[Source records]
"""

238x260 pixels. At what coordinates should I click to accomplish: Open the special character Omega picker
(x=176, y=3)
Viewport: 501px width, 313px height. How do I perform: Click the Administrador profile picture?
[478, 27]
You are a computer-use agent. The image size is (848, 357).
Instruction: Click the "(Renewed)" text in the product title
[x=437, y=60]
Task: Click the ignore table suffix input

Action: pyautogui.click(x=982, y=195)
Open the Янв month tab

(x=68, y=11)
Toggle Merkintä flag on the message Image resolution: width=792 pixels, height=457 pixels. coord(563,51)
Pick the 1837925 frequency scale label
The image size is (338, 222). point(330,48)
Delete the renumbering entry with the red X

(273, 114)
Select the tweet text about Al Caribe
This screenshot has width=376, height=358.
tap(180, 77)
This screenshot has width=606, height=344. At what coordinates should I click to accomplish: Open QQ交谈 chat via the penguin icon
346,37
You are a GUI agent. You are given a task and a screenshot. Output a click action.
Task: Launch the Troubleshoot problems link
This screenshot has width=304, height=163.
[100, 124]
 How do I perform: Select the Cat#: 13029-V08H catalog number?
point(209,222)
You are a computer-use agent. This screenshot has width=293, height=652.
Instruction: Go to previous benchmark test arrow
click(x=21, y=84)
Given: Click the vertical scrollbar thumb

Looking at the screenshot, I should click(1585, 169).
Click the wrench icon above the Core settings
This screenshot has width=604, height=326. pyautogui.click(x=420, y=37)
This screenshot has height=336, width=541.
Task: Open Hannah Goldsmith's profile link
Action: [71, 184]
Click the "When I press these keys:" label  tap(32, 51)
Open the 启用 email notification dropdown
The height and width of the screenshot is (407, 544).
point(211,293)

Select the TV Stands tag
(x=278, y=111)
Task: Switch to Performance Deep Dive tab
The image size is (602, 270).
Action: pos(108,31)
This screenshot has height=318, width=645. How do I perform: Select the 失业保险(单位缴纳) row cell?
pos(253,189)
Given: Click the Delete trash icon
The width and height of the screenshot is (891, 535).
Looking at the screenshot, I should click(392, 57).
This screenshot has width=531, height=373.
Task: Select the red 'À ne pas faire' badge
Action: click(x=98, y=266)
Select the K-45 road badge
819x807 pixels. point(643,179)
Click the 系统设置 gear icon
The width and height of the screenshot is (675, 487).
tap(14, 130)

"""

> THE PROBLEM: Each entry above has to be transcribed exactly as it appears.

> EXERCISE SOLUTION:
238x260 pixels. At what coordinates should I click to accomplish: Open the special character Omega picker
(x=176, y=3)
Viewport: 501px width, 313px height. How do I perform: Click the Administrador profile picture?
[478, 27]
You are a computer-use agent. The image size is (848, 357).
Instruction: Click the "(Renewed)" text in the product title
[x=437, y=60]
Task: Click the ignore table suffix input

Action: pyautogui.click(x=982, y=195)
Open the Янв month tab

(x=68, y=11)
Toggle Merkintä flag on the message Image resolution: width=792 pixels, height=457 pixels. coord(563,51)
Pick the 1837925 frequency scale label
The image size is (338, 222). point(330,48)
Delete the renumbering entry with the red X

(273, 114)
Select the tweet text about Al Caribe
This screenshot has width=376, height=358.
tap(180, 77)
This screenshot has width=606, height=344. At what coordinates should I click to accomplish: Open QQ交谈 chat via the penguin icon
346,37
You are a GUI agent. You are given a task and a screenshot. Output a click action.
Task: Launch the Troubleshoot problems link
This screenshot has width=304, height=163.
[100, 124]
 How do I perform: Select the Cat#: 13029-V08H catalog number?
point(209,222)
You are a computer-use agent. This screenshot has width=293, height=652.
Instruction: Go to previous benchmark test arrow
click(x=21, y=84)
Given: Click the vertical scrollbar thumb

Looking at the screenshot, I should click(1585, 169).
Click the wrench icon above the Core settings
This screenshot has width=604, height=326. pyautogui.click(x=420, y=37)
This screenshot has height=336, width=541.
Task: Open Hannah Goldsmith's profile link
Action: [71, 184]
Click the "When I press these keys:" label  tap(32, 51)
Open the 启用 email notification dropdown
The height and width of the screenshot is (407, 544).
point(211,293)

Select the TV Stands tag
(x=278, y=111)
Task: Switch to Performance Deep Dive tab
The image size is (602, 270).
Action: pos(108,31)
This screenshot has height=318, width=645. How do I perform: Select the 失业保险(单位缴纳) row cell?
pos(253,189)
Given: Click the Delete trash icon
The width and height of the screenshot is (891, 535).
Looking at the screenshot, I should click(392, 57).
This screenshot has width=531, height=373.
Task: Select the red 'À ne pas faire' badge
Action: click(x=98, y=266)
Select the K-45 road badge
819x807 pixels. point(643,179)
Click the 系统设置 gear icon
The width and height of the screenshot is (675, 487).
tap(14, 130)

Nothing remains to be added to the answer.